14 «Però, Maestro… In casa mia… Di sabato…».
   «Tu non approvi? Lo so. E per questo sono venuto. Amico tu? No. Nemico mio. Non sei sincero con Me e non con Dio».
   «Offendi ora?».
   «No. Dico la verità. Tu hai detto che Eleazar non è tenuto a soccorrere quella vecchia perché non è di sua proprietà. Ma tu avevi due orfani nella tua proprietà. (Cioè Maria e Mattia Vedi Cap 298-299) Erano figli di due tuoi servi fedeli che ti sono morti sul lavoro, uno con una falce in pugno, l’altra uccisa da troppa fatica per averti dovuto servire, come esigevi da lei per tenerla, per lei e per il marito. Tu dicevi: “Io ho fatto patto per due persone di lavoro e per tenerti voglio il lavoro tuo e del morto”. E lei te lo dato ed è morta col suo concepimento. Perché quella donna era madre. E non vi fu per essa la pietà che si ha per bestia che genera. Dove sono ora quei due bambini?».
   «Non so… Sono scomparsi, un giorno».
   «Non mentire ora. Basta l’esser stato crudele. Non occorre aggiungere menzogna per rendere odiosi a Dio i tuoi sabati, anche se scevri da opera servile. Dove sono quei bambini?».
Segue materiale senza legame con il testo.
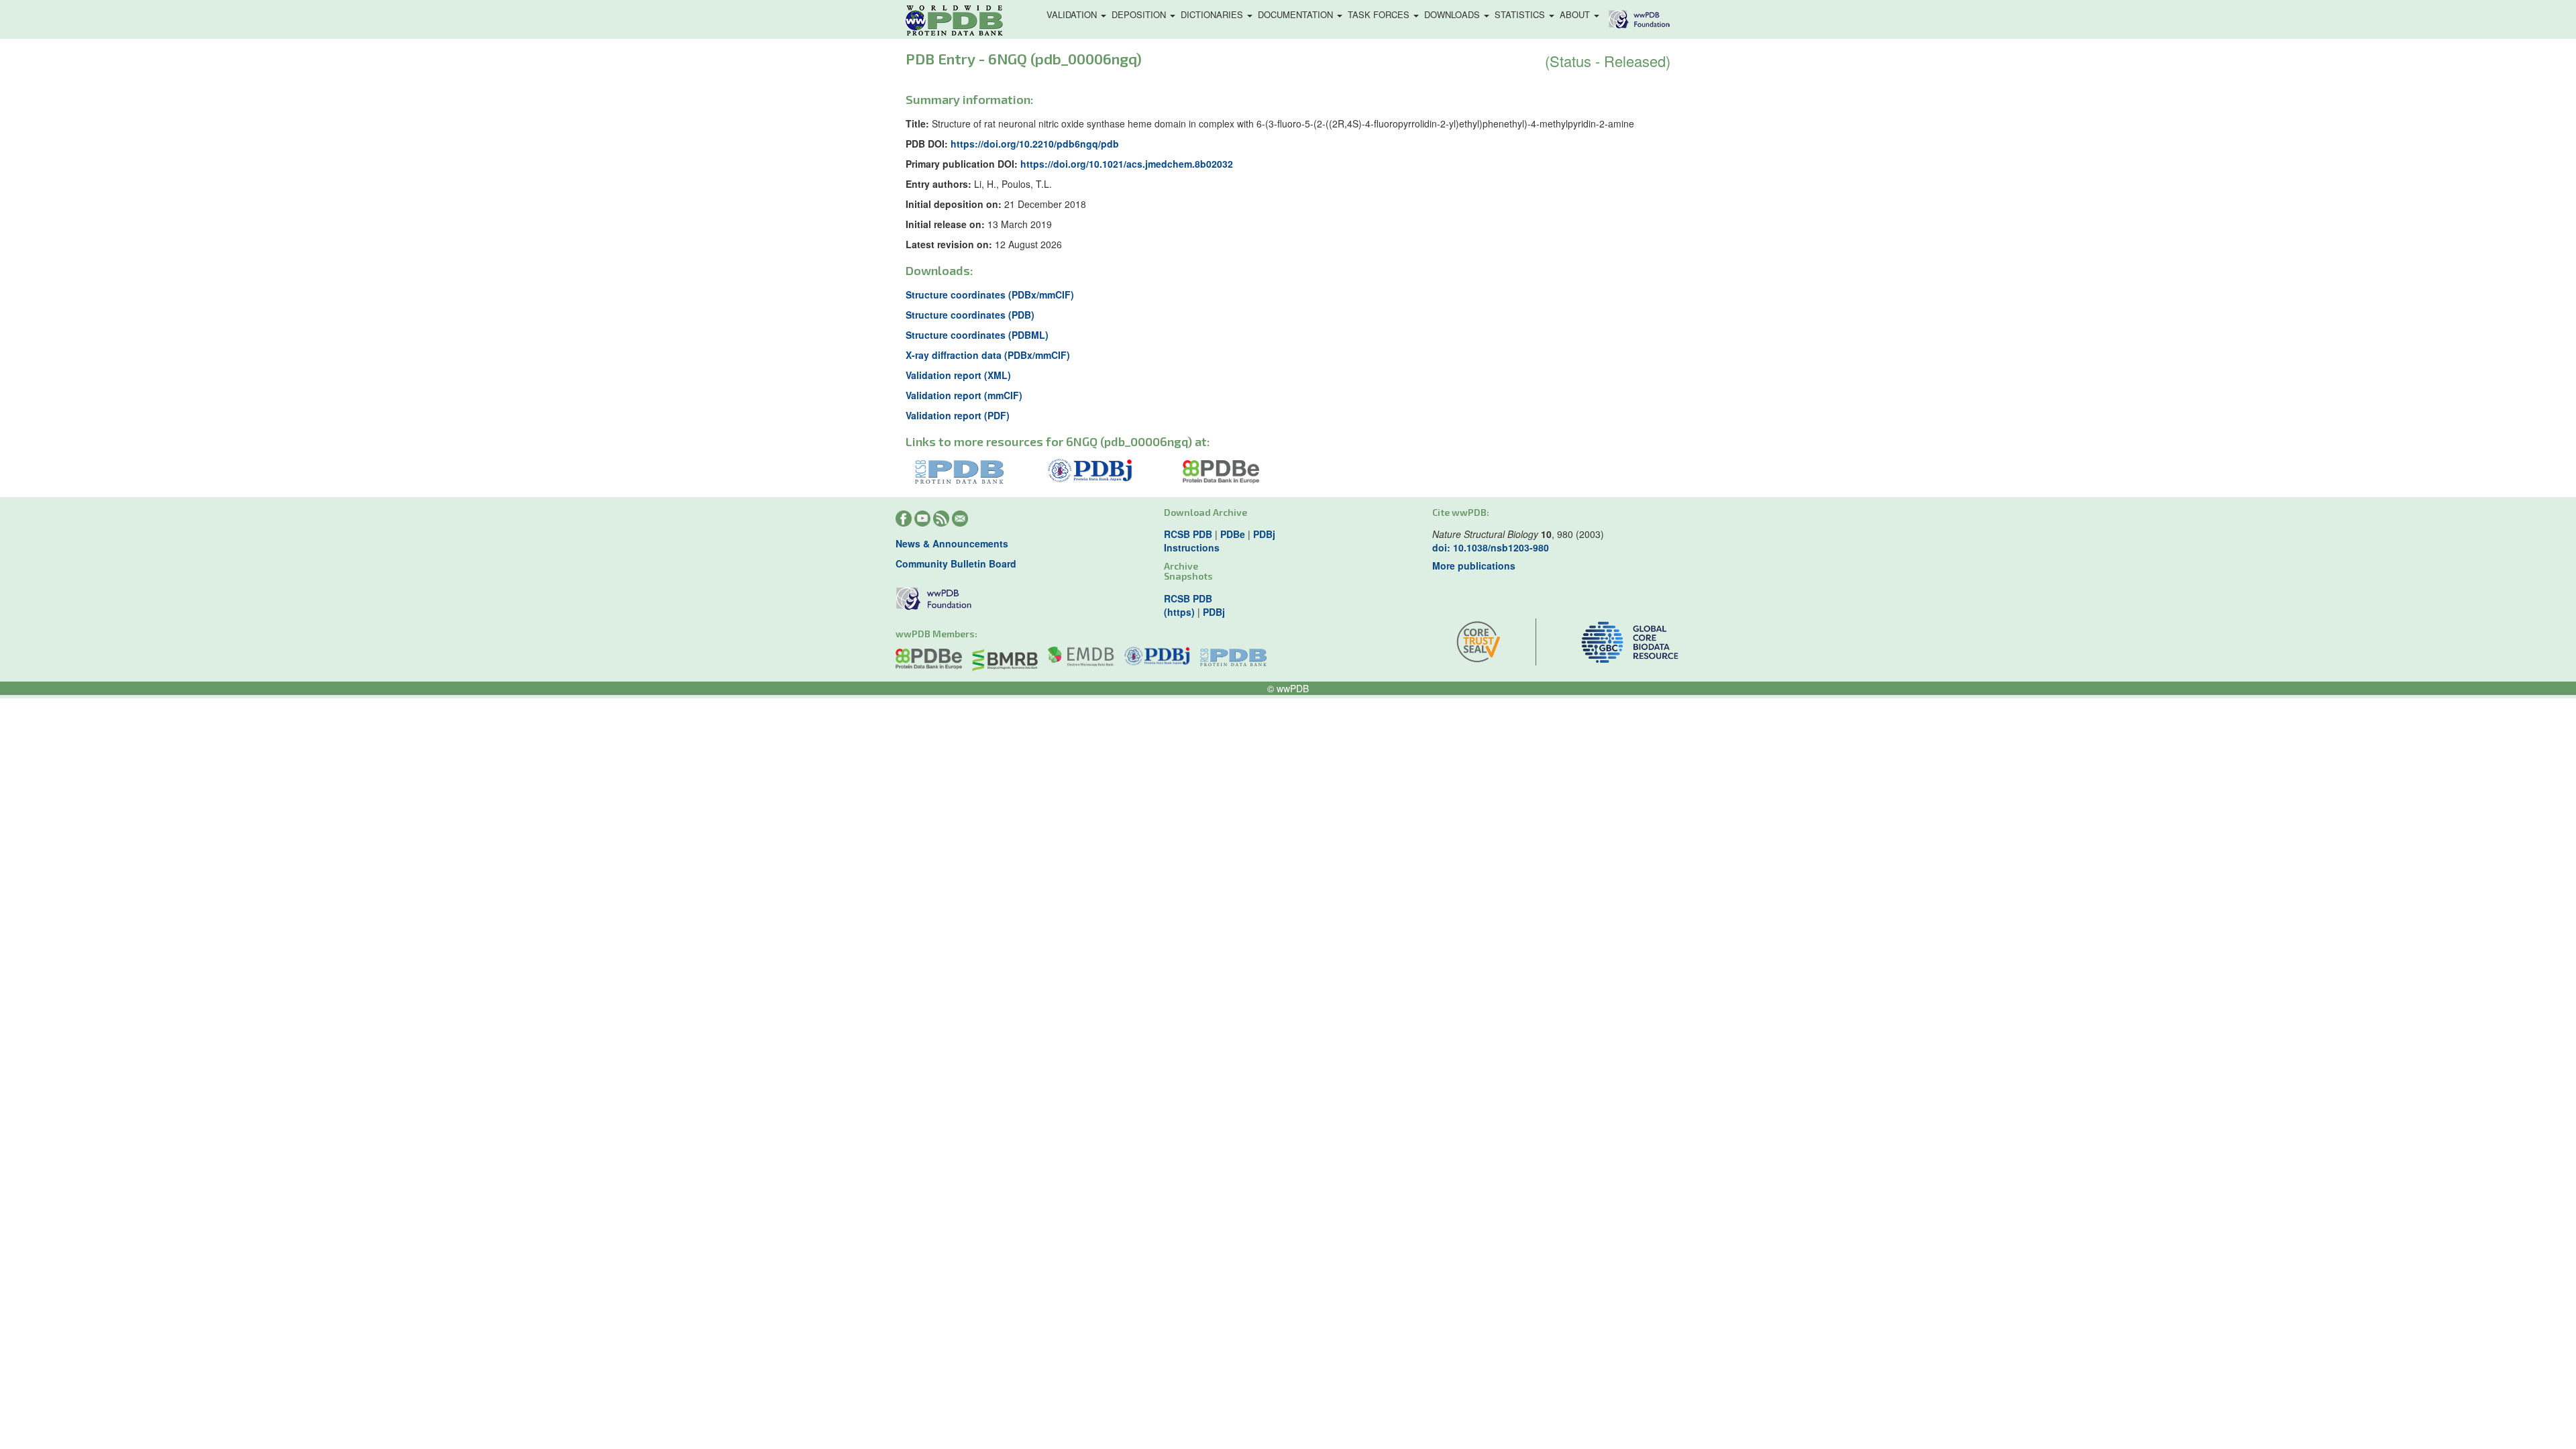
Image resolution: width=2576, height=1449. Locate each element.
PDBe (1232, 534)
   «Non lo so. Non lo so più, credilo».
   «Io lo so. Li ho trovati una sera di novembre, fredda, piovosa, buia. Li ho trovati affamati e tremanti, presso una casa, come due cagnoli in cerca di un boccone di pane… Maledetti e cacciati da chi aveva viscere di cane più di un cane vero. Perché un cane avrebbe avuto pietà di quei due orfanelli. E tu e quell’uomo non ne avete avuta. Non ti servivano più i loro genitori, vero? Erano morti. I morti piangono solo, nei loro sepolcri, udendo i singhiozzi dei figli infelici che gli altri trascurano. I morti però, col loro spirito, portano i loro pianti, e quelli degli orfani loro, a Dio e dicono: “Signore, fai Tu le nostre vendette, poiché il mondo opprime quando non ci può più sfruttare”. Non ti servivano ancora i due piccini, vero? Sì e no se la bambina poteva servire a spigolare… E tu li hai cacciati negando loro anche quel poco bene che era del padre e della madre. Potevano morire di fame e freddo come due cani su una carraia. Potevano vivere divenendo uno ladro e una prostituta. Perché la fame porta al peccato. Ma che te ne importava?
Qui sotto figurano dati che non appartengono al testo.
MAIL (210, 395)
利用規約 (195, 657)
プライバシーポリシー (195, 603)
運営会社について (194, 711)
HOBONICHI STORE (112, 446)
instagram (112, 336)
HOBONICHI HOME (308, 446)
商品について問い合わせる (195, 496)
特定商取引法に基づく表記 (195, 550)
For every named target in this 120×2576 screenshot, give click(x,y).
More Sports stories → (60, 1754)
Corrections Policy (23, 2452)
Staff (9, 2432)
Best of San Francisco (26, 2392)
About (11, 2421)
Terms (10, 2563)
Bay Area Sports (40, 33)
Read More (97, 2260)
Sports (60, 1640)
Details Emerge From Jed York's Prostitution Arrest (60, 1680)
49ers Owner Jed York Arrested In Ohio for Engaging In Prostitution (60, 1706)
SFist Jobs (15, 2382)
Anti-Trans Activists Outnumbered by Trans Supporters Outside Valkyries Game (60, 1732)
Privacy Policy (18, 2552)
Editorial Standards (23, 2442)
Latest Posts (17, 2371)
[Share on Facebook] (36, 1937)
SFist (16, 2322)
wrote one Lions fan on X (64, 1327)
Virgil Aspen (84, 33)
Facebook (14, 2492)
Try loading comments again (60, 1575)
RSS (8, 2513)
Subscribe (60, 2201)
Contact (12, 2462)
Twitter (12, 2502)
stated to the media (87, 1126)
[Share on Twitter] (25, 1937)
   Poco fa tu citavi la Legge a puntello delle tue teorie. E la Legge non dice allora: “Non danneggiate la vedova e l’orfano, che, se li danneggerete ed essi alzeranno la voce a Me, Io ascolterò il loro grido e il mio furore divamperà e vi sterminerò con la spada, e le vostre mogli resteranno vedove e i vostri figli orfani”? Non dice così la Legge? E allora perché tu non l’osservi? Tu mi difendi presso gli altri? E allora perché non difendi la mia dottrina in te stesso? Tu mi vuoi essere amico? E allora perché fai l’opposto di quello che Io dico? Uno di voi sta correndo a perdifiato, strappandosi i capelli per la rovina del suo bosco. E non se li strappa sulle rovine del suo cuore! E tu che aspetti a farlo? 
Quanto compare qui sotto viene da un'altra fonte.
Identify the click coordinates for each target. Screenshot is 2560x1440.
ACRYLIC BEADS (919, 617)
15 Perché volete sempre credervi perfetti, voi che la sorte ha messo in alto? E se anche lo foste in qualcosa, perché non cercate di esserlo in tutto? Perché mi odiate perché Io vi scopro le piaghe? Io sono il Medico del vostro spirito. Può un medico guarire se non scopre e netta le piaghe? Ma non sapete che molti, e quella donna che è uscita ne è una, meritano il primo posto nel convito di Dio pur essendo in apparenza meschini? Non è l’esterno, è il cuore, è lo spirito quello che vale. Dio vi vede dall’alto del suo trono. E vi giudica. Quanti ne vede migliori di voi! Perciò udite. Per regola agite così, sempre. Quando vi invitano ad un convito di nozze, scegliete sempre l’ultimo posto. Doppio onore ve ne verrà quando il padrone vi dirà: “Amico, vieni avanti”. Onore di meriti ed onore di umiltà. Mentre… O triste ora per un superbo esser svergognato e sentirsi dire: “Va’ là, in fondo, ché qui vi è uno che è più di te”. E lo stesso fate nel convito segreto del vostro spirito a nozze con Dio. Chi si umilia sarà esaltato e chi si esalta sarà umiliato.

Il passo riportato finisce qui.